TORONTO,
June 18, 2014 /CNW/ - Atlanta Gold
Inc. (TSXV: ATG; OTCQX: ATLDF) (the "Company") announced
that its wholly-owned subsidiary, Atlanta Gold Corporation
("AGC"), has reached an agreement with Knife River
Corporation ("KRC") whereby KRC will contract mine on AGC's
behalf, certain patented lode mining claims known as the Neal
Property, located approximately 15 miles from Boise, Idaho. Daisy Mining & Land, LLP
leased the claims to KRC which then assigned key provisions of the
lease to AGC. AGC staked an additional seven contiguous
claims on public land that was open to mineral entry. Under the
terms of the agreement, KRC will mine and transport the mineralized
materials from the Neal Property approximately 23 miles, to KRC's
property located on Amyx Lane for crushing and delivery to AGC. AGC
will process the materials at the KRC property.
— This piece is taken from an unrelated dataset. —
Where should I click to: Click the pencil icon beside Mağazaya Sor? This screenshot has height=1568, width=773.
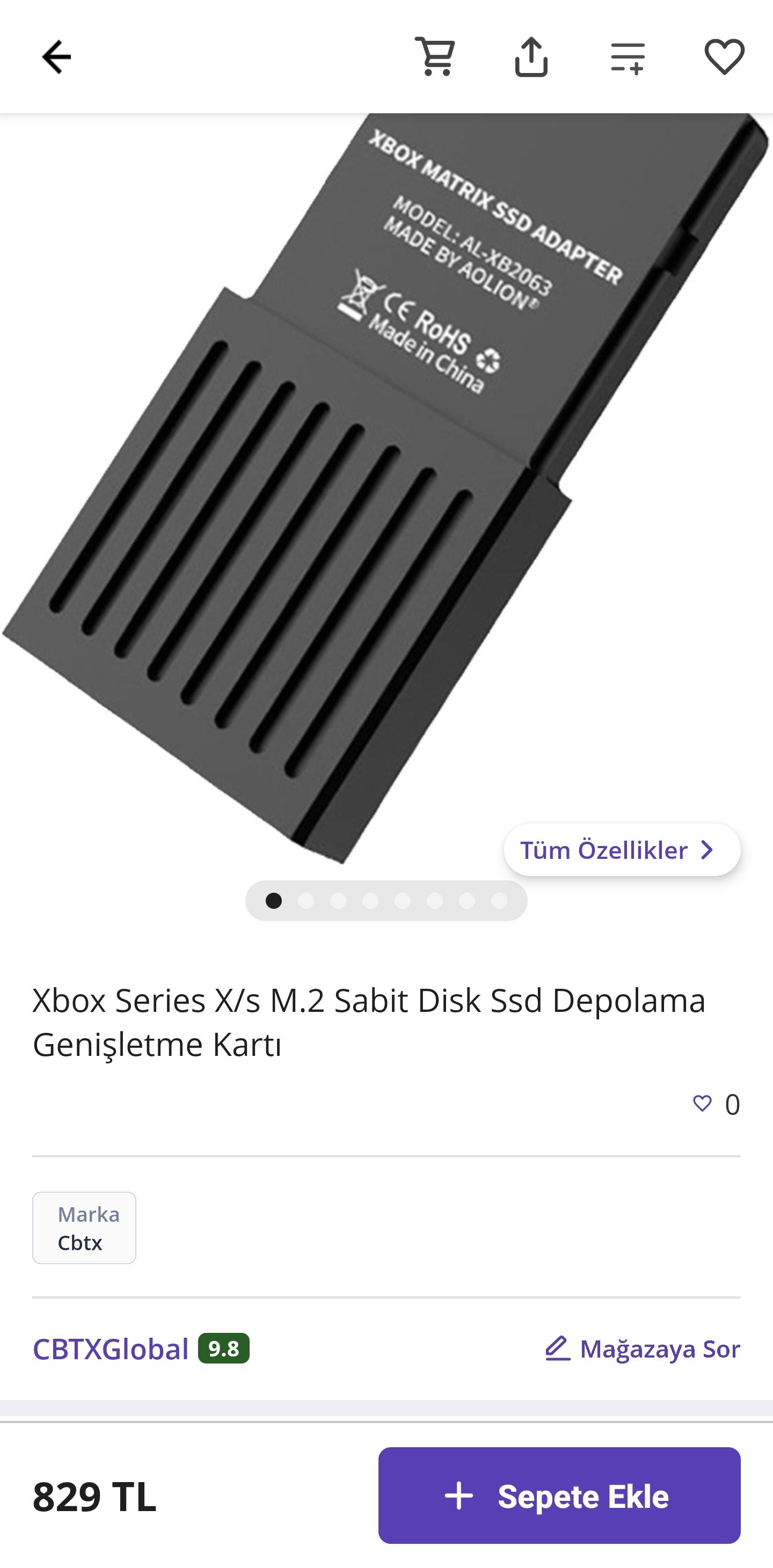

In addition
to the contract mining and transportation costs, AGC will be
responsible for payment of a tonnage royalty of US$3 per dry ton of delivered tonnage and a 3%
net smelter return royalty payable to the owner of the Neal
Property.
Processing of the material from the Neal
Property will enable AGC to further test and improve upon the
processing equipment and procedures (described in the Company's
news release of June 10, 2014) prior
to implementing the process at AGC's Atlanta Project on the bulk
sample scheduled to be taken in 2014. The agreement with KRC will
also enable the processing of material from the Neal Property to
continue during the winter months when the Atlanta Project is
largely inaccessible.
To assist in funding the expenditures necessary
to acquire the processing equipment and commence processing, the
Company has reached an agreement with a corporation controlled by
Eric Sprott to borrow US$600,000. The loan is unsecured and
non-interest bearing and is to be repaid by delivery to the lender
of 1,000 troy ounces of gold (or the cash equivalent thereof)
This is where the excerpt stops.